Stabilization of nonlinear velocity profiles in athermal systems undergoing planar shear flow

TL;DR

This study uses molecular dynamics simulations to explore how dense granular systems under shear develop velocity profiles, revealing conditions for linearization, instability, and shear band formation related to granular temperature and shear stress.

Contribution

It demonstrates the long-term instability of nonlinear velocity profiles and identifies conditions for their stability and shear band formation in sheared granular systems.

Findings

Nonlinear velocity profiles are unstable at long times.

Linear velocity profiles form when temperature and density are uniform.

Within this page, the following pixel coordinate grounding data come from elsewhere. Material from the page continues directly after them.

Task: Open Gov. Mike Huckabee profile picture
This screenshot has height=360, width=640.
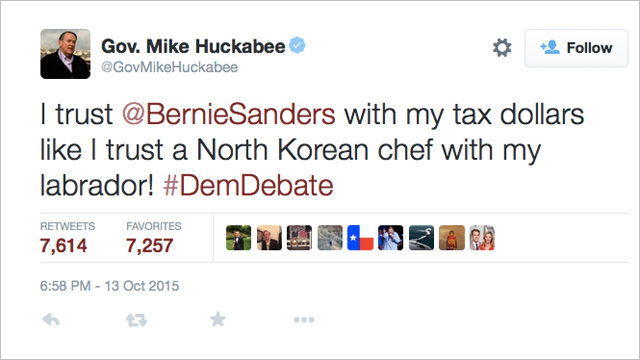Action: 65,54

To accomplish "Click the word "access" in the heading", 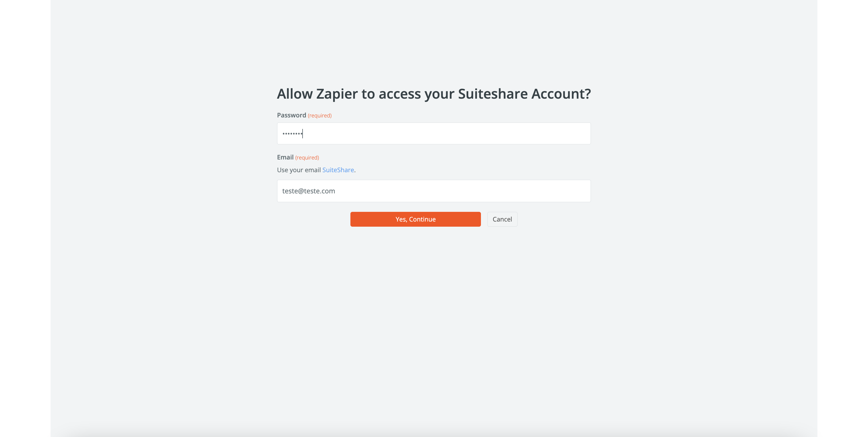I will point(400,94).
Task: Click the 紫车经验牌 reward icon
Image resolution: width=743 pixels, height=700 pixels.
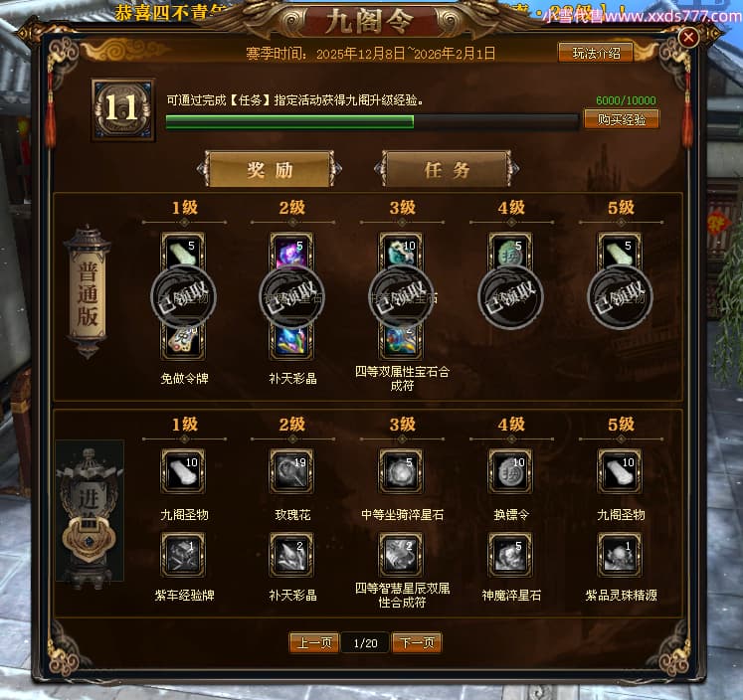Action: click(183, 555)
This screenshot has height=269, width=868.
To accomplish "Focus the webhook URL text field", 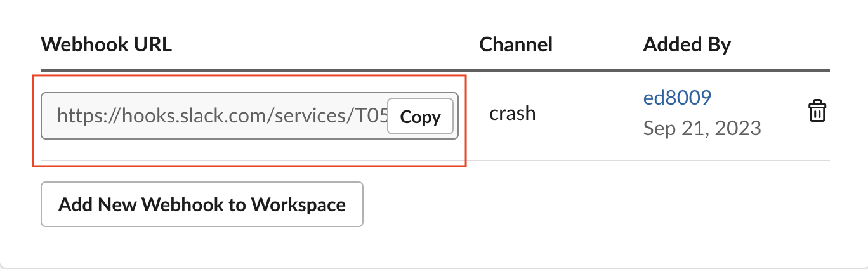I will (216, 116).
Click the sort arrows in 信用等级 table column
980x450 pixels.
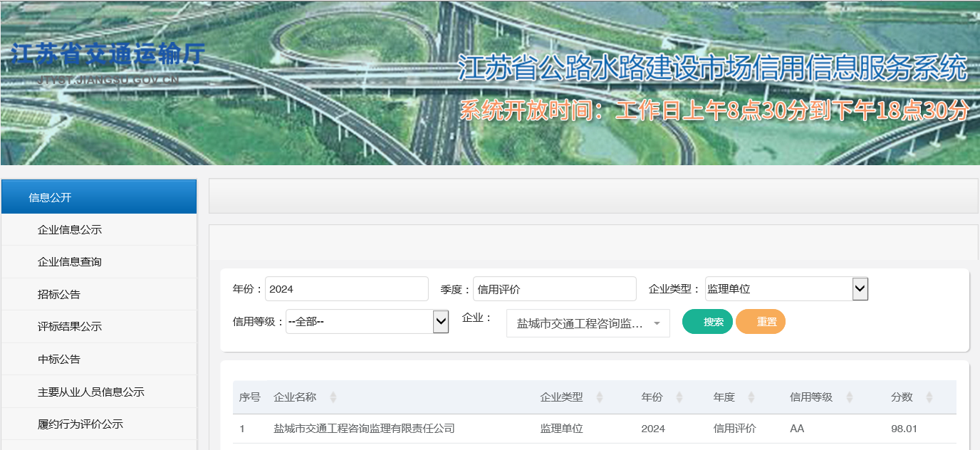(x=849, y=397)
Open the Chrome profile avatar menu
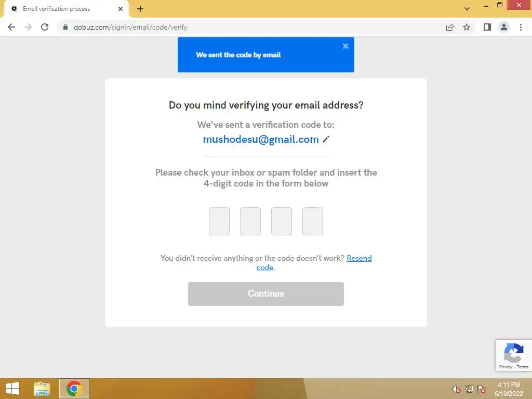The width and height of the screenshot is (532, 399). (504, 27)
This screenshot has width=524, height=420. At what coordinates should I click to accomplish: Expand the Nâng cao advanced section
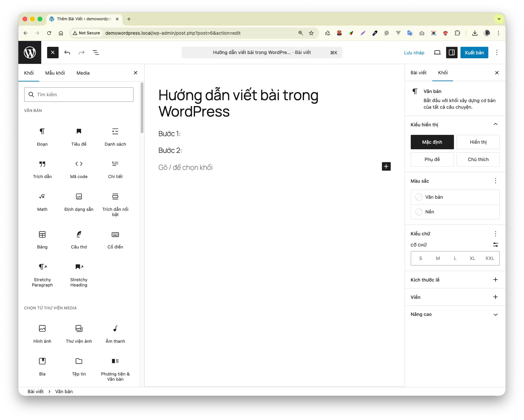tap(495, 314)
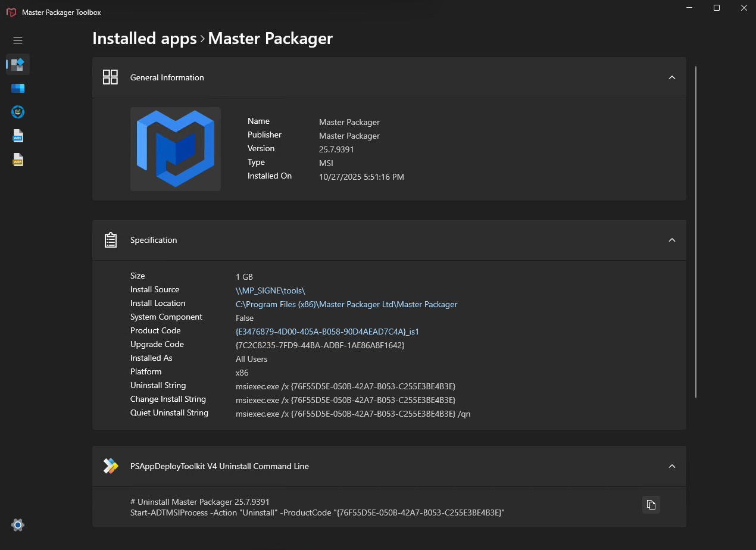Click the Master Packager Toolbox title bar logo
This screenshot has height=550, width=756.
point(11,12)
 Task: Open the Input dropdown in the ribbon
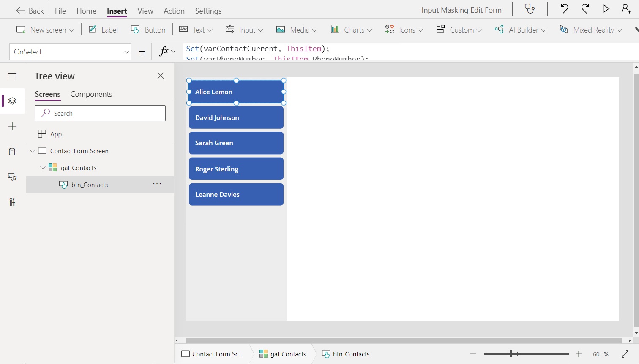click(244, 30)
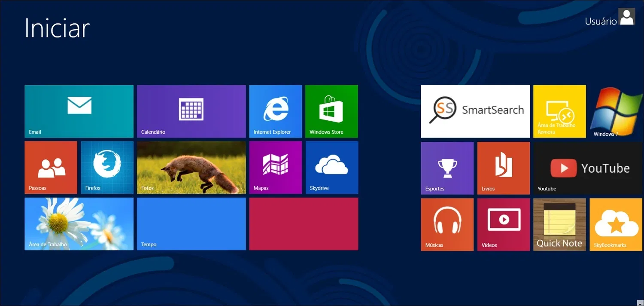Click the Usuário account picture
This screenshot has height=306, width=644.
click(x=627, y=16)
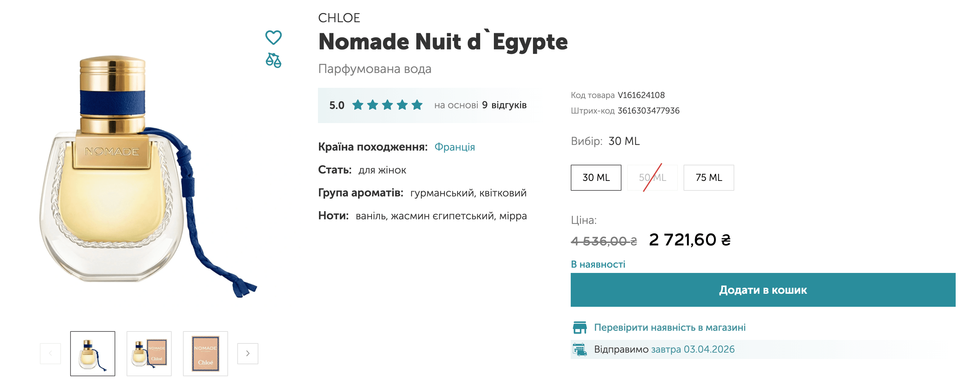Choose the 75 ML volume option
This screenshot has height=390, width=980.
tap(708, 178)
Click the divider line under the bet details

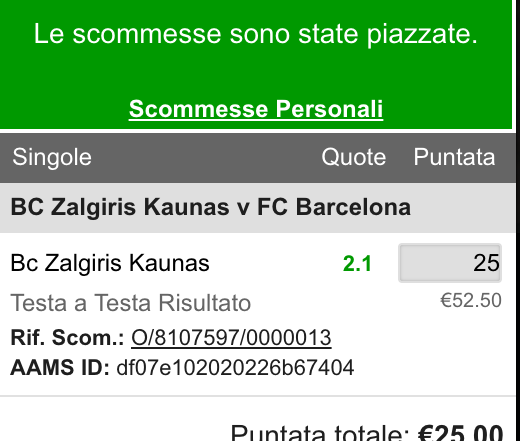click(x=258, y=396)
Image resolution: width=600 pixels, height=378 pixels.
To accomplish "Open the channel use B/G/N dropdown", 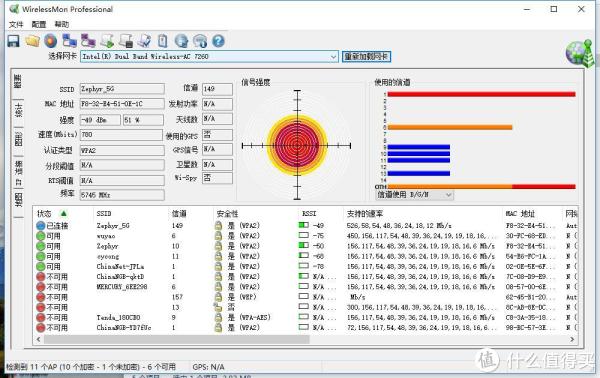I will click(414, 195).
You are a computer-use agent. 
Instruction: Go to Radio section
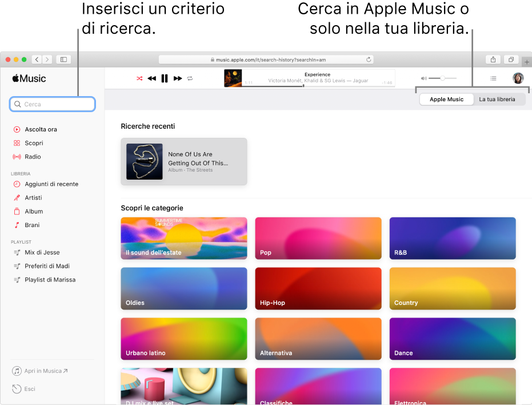33,157
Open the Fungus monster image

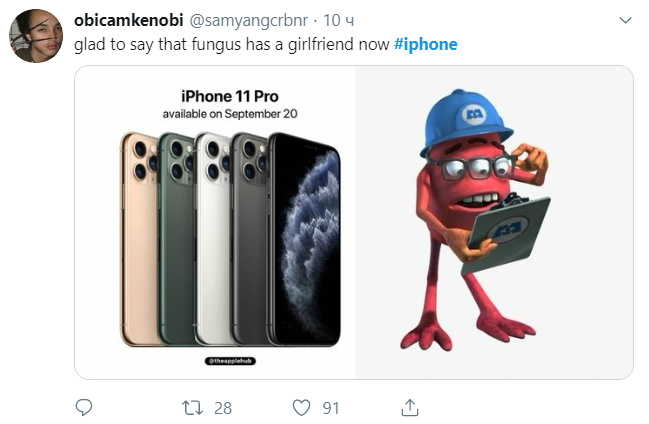tap(494, 222)
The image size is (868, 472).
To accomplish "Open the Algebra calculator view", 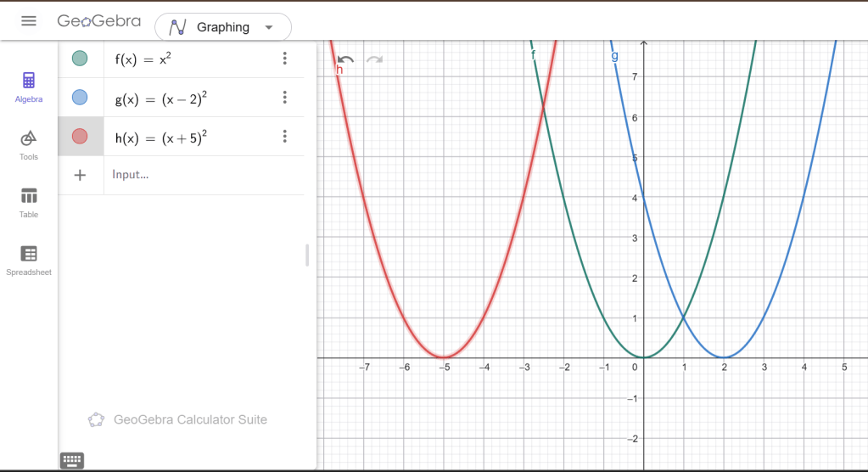I will tap(29, 87).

Shear bands form when shear stress is below yield stress.

Abstract

We perform molecular dynamics simulations of model granular systems undergoing boundary-driven planar shear flow in two spatial dimensions with the goal of developing a more complete understanding of how dense particulate systems respond to applied shear. In particular, we are interested in determining when these systems will possess linear velocity profiles and when they will develop highly localized velocity profiles in response to shear. In previous work on similar systems we showed that nonlinear velocity profiles form when the speed of the shearing boundary exceeds the speed of shear waves in the material. However, we find that nonlinear velocity profiles in these systems are unstable at very long times. The degree of nonlinearity slowly decreases in time; the velocity profiles become linear when the granular temperature and density profiles are uniform across the system at long times. We measure the time $t_l$ required for the velocity profiles to become linear and find that $t_l$ increases as a power-law with the speed of the shearing boundary and increases rapidly as the packing fraction approaches random close packing. We also performed simulations in which differences in the granular temperature across the system were maintained by vertically vibrating one of the boundaries during shear flow. We find that nonlinear velocity profiles form and are stable at long times if the difference in the granular temperature across the system exceeds a threshold value that is comparable to the glass transition temperature in an equilibrium system at the same average density. Finally, the sheared and vibrated systems form stable shear bands, or highly localized velocity profiles, when the applied shear stress is lowered below the yield stress of the static part of the system.